§ WHAT YOU WILL DO:
From the listing that follows, extract every line and set it down unaltered.

§ AVAILABLE DATA:

'''

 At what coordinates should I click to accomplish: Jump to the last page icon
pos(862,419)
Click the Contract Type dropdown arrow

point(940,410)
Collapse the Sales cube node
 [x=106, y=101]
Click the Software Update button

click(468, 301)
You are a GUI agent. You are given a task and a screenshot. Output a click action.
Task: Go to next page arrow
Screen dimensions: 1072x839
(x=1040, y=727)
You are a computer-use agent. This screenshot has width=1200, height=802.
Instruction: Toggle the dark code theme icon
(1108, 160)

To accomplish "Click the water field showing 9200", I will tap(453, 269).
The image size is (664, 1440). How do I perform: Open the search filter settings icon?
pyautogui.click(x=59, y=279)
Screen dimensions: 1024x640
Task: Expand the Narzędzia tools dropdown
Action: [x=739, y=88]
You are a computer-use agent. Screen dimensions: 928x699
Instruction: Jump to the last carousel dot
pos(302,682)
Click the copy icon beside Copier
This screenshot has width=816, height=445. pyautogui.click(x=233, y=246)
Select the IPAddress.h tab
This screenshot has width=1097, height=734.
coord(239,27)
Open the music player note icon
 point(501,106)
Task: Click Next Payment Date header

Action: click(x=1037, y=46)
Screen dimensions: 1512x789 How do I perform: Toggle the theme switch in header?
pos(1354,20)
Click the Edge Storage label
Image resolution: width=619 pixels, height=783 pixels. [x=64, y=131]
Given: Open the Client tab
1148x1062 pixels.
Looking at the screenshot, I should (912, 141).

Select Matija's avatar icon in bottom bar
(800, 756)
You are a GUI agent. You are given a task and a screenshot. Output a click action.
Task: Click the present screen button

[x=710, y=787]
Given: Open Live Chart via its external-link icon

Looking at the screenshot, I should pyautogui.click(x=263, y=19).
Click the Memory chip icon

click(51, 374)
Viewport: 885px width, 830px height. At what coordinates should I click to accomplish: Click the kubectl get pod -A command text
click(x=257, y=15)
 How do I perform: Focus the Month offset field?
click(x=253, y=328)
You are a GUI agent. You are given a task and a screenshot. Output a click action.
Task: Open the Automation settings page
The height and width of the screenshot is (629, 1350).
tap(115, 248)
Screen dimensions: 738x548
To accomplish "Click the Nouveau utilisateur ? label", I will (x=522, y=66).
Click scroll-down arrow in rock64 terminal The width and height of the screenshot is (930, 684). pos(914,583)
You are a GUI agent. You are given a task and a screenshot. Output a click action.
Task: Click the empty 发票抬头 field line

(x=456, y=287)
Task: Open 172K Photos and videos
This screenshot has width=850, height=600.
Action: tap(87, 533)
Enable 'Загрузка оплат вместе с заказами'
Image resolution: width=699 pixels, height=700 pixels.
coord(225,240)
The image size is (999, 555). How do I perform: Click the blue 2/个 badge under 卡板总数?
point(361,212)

'''

§ RESULT:
 At what coordinates should I click to accomplish: Jump to the last page icon
pos(862,419)
Click the Contract Type dropdown arrow

point(940,410)
Collapse the Sales cube node
 [x=106, y=101]
Click the Software Update button

click(468, 301)
You are a GUI agent. You are given a task and a screenshot. Output a click action.
Task: Go to next page arrow
Screen dimensions: 1072x839
(x=1040, y=727)
You are a computer-use agent. This screenshot has width=1200, height=802.
Instruction: Toggle the dark code theme icon
(1108, 160)

To accomplish "Click the water field showing 9200", I will tap(453, 269).
The image size is (664, 1440). How do I perform: Open the search filter settings icon?
pyautogui.click(x=59, y=279)
Screen dimensions: 1024x640
Task: Expand the Narzędzia tools dropdown
Action: [x=739, y=88]
You are a computer-use agent. Screen dimensions: 928x699
Instruction: Jump to the last carousel dot
pos(302,682)
Click the copy icon beside Copier
This screenshot has width=816, height=445. pyautogui.click(x=233, y=246)
Select the IPAddress.h tab
This screenshot has width=1097, height=734.
coord(239,27)
Open the music player note icon
 point(501,106)
Task: Click Next Payment Date header

Action: click(x=1037, y=46)
Screen dimensions: 1512x789 How do I perform: Toggle the theme switch in header?
pos(1354,20)
Click the Edge Storage label
Image resolution: width=619 pixels, height=783 pixels. [x=64, y=131]
Given: Open the Client tab
1148x1062 pixels.
Looking at the screenshot, I should (912, 141).

Select Matija's avatar icon in bottom bar
(800, 756)
You are a GUI agent. You are given a task and a screenshot. Output a click action.
Task: Click the present screen button

[x=710, y=787]
Given: Open Live Chart via its external-link icon

Looking at the screenshot, I should pyautogui.click(x=263, y=19).
Click the Memory chip icon

click(51, 374)
Viewport: 885px width, 830px height. At what coordinates should I click to accomplish: Click the kubectl get pod -A command text
click(x=257, y=15)
 How do I perform: Focus the Month offset field?
click(x=253, y=328)
You are a GUI agent. You are given a task and a screenshot. Output a click action.
Task: Open the Automation settings page
The height and width of the screenshot is (629, 1350).
tap(115, 248)
Screen dimensions: 738x548
To accomplish "Click the Nouveau utilisateur ? label", I will (x=522, y=66).
Click scroll-down arrow in rock64 terminal The width and height of the screenshot is (930, 684). pos(914,583)
You are a GUI agent. You are given a task and a screenshot. Output a click action.
Task: Click the empty 发票抬头 field line

(x=456, y=287)
Task: Open 172K Photos and videos
This screenshot has width=850, height=600.
Action: tap(87, 533)
Enable 'Загрузка оплат вместе с заказами'
Image resolution: width=699 pixels, height=700 pixels.
coord(225,240)
The image size is (999, 555). How do I perform: Click the blue 2/个 badge under 卡板总数?
point(361,212)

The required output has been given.